*GOAL OF THE EXERCISE*
May I have the lines from the one containing "This screenshot has height=452, width=602." to the end of the entries, returned exactly and with nothing else?

======== RECORD EXCERPTS

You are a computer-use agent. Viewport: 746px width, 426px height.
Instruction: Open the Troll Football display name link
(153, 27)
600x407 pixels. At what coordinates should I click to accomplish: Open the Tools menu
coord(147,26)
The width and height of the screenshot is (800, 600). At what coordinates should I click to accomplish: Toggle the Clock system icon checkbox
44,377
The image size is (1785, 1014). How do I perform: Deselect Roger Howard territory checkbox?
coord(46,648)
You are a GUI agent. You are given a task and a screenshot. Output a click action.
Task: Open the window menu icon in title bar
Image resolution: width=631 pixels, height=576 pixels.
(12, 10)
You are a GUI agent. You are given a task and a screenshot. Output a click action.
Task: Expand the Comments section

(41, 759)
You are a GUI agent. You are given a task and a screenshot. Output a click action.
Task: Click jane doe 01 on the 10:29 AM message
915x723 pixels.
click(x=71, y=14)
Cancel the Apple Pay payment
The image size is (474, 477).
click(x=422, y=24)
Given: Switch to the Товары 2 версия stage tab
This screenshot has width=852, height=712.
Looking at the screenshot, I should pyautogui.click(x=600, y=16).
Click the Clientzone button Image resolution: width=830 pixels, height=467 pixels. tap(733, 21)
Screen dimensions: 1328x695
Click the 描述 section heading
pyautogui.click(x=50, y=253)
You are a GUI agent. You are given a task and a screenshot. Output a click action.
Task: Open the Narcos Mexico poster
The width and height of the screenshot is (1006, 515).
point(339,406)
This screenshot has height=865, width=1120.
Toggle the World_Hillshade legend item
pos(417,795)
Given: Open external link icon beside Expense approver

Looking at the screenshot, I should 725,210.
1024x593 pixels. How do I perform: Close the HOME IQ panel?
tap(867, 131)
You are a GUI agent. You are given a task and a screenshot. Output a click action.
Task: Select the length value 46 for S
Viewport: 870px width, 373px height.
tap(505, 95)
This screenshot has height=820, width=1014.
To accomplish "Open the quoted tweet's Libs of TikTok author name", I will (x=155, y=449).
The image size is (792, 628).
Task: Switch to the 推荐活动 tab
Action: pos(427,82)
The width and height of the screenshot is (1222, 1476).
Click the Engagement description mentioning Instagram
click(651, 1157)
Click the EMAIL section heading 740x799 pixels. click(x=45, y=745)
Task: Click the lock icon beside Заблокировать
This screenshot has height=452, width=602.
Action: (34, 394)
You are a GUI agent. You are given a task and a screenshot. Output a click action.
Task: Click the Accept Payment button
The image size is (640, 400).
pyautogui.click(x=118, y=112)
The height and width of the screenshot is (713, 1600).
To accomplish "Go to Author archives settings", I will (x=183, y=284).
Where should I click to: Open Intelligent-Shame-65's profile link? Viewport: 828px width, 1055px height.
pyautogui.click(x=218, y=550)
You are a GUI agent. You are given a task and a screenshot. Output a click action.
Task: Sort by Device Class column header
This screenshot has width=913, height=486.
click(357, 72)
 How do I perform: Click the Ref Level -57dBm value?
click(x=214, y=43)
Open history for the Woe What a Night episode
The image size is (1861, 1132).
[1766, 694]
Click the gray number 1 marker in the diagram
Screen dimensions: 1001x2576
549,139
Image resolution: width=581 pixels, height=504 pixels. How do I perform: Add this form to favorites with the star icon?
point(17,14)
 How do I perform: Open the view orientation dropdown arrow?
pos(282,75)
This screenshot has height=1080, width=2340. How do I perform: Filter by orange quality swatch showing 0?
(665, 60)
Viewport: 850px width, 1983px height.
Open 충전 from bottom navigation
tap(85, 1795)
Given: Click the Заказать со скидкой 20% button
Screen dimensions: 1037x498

================

*ANSWER TO THIS TASK*
This screenshot has height=452, width=602.
Action: (34, 394)
You are a GUI agent. You are given a task and a screenshot. Output a click action.
Task: Click the Accept Payment button
The image size is (640, 400).
pyautogui.click(x=118, y=112)
The height and width of the screenshot is (713, 1600).
To accomplish "Go to Author archives settings", I will (x=183, y=284).
Where should I click to: Open Intelligent-Shame-65's profile link? Viewport: 828px width, 1055px height.
pyautogui.click(x=218, y=550)
You are a GUI agent. You are given a task and a screenshot. Output a click action.
Task: Sort by Device Class column header
This screenshot has width=913, height=486.
click(357, 72)
 How do I perform: Click the Ref Level -57dBm value?
click(x=214, y=43)
Open history for the Woe What a Night episode
The image size is (1861, 1132).
[1766, 694]
Click the gray number 1 marker in the diagram
Screen dimensions: 1001x2576
549,139
Image resolution: width=581 pixels, height=504 pixels. How do I perform: Add this form to favorites with the star icon?
point(17,14)
 How do I perform: Open the view orientation dropdown arrow?
pos(282,75)
This screenshot has height=1080, width=2340. How do I perform: Filter by orange quality swatch showing 0?
(665, 60)
Viewport: 850px width, 1983px height.
Open 충전 from bottom navigation
tap(85, 1795)
Given: Click the Заказать со скидкой 20% button
Screen dimensions: 1037x498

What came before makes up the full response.